Stored data
== Segment start ==

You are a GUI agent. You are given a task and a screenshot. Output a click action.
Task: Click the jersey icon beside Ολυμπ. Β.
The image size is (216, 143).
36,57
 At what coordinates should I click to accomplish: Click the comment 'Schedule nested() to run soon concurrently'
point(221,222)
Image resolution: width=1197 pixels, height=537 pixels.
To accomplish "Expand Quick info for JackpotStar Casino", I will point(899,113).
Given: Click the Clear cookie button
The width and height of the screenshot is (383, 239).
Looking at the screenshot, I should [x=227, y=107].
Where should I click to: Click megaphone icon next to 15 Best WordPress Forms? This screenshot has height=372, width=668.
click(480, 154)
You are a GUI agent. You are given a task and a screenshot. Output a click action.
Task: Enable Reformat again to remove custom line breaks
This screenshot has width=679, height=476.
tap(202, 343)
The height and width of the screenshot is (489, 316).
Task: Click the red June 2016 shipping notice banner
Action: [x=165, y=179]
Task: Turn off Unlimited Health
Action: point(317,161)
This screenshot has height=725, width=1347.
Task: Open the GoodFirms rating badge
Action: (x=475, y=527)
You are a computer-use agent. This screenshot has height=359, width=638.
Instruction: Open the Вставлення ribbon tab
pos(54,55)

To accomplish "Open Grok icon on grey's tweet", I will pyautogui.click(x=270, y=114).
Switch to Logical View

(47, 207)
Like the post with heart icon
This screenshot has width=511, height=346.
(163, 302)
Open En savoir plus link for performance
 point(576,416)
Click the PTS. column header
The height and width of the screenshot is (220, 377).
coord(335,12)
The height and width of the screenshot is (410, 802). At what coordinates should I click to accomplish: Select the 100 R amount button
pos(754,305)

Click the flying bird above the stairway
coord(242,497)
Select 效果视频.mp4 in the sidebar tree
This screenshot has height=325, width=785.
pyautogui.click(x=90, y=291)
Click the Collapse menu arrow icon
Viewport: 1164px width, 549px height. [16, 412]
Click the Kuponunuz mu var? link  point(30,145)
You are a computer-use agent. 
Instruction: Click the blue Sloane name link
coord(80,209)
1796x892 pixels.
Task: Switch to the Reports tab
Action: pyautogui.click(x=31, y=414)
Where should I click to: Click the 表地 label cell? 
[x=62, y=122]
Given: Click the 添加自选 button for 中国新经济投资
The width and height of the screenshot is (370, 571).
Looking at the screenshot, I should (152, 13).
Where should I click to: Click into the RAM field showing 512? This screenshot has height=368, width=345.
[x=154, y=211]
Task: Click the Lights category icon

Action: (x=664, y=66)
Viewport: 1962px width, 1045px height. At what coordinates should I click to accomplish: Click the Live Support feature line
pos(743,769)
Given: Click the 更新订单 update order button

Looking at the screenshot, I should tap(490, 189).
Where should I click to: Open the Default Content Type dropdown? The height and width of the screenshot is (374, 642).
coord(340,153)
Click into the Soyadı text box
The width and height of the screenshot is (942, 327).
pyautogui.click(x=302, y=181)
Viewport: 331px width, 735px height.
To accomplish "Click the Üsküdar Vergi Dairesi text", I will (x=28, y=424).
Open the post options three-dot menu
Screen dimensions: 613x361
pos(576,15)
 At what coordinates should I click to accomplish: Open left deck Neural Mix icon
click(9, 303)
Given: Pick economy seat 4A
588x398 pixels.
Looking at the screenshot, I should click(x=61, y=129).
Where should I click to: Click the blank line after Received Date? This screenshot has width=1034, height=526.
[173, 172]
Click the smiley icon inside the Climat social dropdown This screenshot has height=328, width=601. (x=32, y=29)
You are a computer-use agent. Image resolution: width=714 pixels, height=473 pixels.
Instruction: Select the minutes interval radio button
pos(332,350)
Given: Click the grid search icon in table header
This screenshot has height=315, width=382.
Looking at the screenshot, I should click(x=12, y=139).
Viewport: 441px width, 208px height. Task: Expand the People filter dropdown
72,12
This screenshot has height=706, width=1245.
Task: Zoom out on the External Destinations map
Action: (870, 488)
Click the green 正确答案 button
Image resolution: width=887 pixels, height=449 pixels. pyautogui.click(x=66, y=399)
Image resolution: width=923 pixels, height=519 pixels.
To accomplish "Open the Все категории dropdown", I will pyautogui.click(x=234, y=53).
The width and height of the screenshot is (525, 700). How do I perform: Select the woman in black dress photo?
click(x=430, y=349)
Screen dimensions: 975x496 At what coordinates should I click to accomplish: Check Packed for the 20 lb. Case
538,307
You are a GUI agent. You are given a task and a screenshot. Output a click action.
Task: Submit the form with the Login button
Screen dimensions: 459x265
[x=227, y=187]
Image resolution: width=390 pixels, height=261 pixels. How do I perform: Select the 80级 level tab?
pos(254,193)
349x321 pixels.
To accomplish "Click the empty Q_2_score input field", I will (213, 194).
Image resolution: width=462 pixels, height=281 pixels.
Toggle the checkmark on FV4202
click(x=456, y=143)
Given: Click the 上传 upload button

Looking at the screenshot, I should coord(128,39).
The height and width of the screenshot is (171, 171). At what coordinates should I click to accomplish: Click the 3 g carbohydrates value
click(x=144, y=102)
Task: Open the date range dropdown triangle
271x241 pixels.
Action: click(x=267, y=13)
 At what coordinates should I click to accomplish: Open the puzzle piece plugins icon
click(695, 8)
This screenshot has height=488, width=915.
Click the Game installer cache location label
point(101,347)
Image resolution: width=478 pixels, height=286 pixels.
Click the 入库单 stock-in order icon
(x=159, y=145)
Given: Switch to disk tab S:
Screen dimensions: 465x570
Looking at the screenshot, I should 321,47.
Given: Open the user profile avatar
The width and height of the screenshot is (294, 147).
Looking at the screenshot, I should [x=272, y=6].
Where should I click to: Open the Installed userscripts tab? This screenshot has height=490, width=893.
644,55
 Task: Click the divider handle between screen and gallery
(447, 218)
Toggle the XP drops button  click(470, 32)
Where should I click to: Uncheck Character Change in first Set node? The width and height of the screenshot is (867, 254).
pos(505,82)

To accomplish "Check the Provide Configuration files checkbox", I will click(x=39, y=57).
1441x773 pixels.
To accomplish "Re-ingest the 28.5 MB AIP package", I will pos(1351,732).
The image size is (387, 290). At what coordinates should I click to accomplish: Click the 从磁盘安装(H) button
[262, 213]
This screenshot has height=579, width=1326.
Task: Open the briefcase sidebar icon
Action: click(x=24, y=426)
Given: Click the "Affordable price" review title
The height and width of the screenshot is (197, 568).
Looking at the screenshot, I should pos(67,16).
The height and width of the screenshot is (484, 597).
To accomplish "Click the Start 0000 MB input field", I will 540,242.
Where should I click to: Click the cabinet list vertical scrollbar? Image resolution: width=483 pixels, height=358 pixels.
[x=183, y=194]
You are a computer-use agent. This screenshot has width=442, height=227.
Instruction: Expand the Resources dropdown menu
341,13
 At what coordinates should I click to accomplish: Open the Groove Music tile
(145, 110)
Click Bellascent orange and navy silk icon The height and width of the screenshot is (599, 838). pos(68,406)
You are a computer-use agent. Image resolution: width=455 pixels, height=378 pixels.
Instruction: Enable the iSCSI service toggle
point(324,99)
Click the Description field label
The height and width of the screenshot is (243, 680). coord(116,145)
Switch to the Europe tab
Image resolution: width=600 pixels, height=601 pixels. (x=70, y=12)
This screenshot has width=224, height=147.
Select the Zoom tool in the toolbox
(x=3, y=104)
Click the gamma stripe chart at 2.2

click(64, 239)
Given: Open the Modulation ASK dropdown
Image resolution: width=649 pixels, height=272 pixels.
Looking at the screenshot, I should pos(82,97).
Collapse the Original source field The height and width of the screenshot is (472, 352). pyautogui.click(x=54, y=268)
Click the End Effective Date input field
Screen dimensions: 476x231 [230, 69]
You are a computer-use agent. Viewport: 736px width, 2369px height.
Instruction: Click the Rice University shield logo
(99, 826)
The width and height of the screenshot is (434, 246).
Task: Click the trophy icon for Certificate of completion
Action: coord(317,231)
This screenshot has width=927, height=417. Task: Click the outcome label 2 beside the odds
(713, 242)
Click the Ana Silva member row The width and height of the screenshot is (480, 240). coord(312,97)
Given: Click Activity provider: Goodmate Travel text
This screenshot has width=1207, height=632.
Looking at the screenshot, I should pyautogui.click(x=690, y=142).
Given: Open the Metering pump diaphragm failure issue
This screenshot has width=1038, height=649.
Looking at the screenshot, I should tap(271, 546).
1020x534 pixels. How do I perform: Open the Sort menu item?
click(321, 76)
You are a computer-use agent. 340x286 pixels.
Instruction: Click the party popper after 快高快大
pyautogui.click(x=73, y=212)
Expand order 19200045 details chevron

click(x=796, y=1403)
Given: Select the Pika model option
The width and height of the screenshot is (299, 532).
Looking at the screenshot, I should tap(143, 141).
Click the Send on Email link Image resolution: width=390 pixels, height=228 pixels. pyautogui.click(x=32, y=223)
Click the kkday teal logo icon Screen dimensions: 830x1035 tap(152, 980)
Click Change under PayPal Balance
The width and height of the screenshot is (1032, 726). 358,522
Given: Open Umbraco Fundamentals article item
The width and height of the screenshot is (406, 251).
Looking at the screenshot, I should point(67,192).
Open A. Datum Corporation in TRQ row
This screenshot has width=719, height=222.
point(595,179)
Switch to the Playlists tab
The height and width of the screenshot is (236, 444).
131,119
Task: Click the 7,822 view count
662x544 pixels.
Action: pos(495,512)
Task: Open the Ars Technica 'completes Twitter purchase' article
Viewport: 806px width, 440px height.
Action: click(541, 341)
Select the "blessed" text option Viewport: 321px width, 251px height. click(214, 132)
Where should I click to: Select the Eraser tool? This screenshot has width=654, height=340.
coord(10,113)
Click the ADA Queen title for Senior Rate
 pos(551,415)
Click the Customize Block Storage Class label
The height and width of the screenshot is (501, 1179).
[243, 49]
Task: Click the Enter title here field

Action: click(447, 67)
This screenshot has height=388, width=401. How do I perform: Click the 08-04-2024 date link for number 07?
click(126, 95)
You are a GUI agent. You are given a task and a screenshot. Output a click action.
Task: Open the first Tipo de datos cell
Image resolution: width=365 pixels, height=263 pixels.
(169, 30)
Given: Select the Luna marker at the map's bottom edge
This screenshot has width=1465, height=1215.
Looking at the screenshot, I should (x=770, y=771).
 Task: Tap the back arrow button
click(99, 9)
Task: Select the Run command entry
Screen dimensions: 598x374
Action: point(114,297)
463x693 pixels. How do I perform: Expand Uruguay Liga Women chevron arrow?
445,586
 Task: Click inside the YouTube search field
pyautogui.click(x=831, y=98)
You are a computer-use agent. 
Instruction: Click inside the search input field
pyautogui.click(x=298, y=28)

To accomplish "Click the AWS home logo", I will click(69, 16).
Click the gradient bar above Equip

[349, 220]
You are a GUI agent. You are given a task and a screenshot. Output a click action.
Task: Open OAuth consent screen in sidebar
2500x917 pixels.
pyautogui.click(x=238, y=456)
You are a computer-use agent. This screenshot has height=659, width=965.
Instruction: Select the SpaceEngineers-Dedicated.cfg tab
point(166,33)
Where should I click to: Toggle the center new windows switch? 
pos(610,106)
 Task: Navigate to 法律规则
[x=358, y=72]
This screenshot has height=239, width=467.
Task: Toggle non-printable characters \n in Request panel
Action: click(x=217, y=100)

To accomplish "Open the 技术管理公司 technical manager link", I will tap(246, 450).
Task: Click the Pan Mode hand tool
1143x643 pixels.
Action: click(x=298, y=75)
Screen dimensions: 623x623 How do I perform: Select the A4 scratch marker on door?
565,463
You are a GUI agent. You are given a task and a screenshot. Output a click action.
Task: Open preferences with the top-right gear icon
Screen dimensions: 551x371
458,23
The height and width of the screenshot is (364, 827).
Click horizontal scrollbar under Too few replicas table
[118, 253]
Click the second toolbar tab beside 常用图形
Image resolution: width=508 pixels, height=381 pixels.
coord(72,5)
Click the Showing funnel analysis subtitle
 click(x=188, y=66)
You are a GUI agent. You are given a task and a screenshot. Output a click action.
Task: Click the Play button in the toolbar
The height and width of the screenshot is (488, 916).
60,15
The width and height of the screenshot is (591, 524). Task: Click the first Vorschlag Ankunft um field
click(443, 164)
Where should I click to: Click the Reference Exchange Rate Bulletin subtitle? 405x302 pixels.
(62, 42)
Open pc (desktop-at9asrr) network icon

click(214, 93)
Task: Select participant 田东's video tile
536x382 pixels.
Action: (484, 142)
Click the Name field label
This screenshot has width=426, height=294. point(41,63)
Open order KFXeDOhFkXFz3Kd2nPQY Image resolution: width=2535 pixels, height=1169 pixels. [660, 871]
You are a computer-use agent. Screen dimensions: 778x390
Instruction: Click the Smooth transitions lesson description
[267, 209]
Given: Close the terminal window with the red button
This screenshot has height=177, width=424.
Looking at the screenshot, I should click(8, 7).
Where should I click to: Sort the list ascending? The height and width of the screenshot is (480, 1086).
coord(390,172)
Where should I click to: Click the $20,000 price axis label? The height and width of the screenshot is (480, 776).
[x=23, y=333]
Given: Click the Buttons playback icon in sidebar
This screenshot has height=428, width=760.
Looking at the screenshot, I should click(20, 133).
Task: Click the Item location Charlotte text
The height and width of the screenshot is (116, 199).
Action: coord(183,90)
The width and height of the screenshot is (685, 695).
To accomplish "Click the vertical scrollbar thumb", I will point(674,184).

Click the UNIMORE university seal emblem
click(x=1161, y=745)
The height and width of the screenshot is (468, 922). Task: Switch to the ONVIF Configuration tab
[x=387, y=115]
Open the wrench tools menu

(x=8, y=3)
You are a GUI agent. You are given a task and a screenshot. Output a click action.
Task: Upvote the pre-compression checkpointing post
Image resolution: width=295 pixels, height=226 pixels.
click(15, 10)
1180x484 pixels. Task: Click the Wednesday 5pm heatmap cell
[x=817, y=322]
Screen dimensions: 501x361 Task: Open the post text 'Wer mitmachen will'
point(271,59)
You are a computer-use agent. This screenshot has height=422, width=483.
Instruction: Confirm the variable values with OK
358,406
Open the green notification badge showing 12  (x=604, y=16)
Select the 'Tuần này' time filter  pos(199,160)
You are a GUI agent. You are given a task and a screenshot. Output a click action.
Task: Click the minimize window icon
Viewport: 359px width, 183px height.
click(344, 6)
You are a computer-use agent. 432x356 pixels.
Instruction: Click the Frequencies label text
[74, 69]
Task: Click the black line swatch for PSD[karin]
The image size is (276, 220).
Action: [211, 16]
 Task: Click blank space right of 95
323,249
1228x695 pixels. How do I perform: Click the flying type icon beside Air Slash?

== Segment end ==

For the word "article", go through the records and show each line that carries it.

WORKED SOLUTION.
Given: Open Umbraco Fundamentals article item
Task: Open the Ars Technica 'completes Twitter purchase' article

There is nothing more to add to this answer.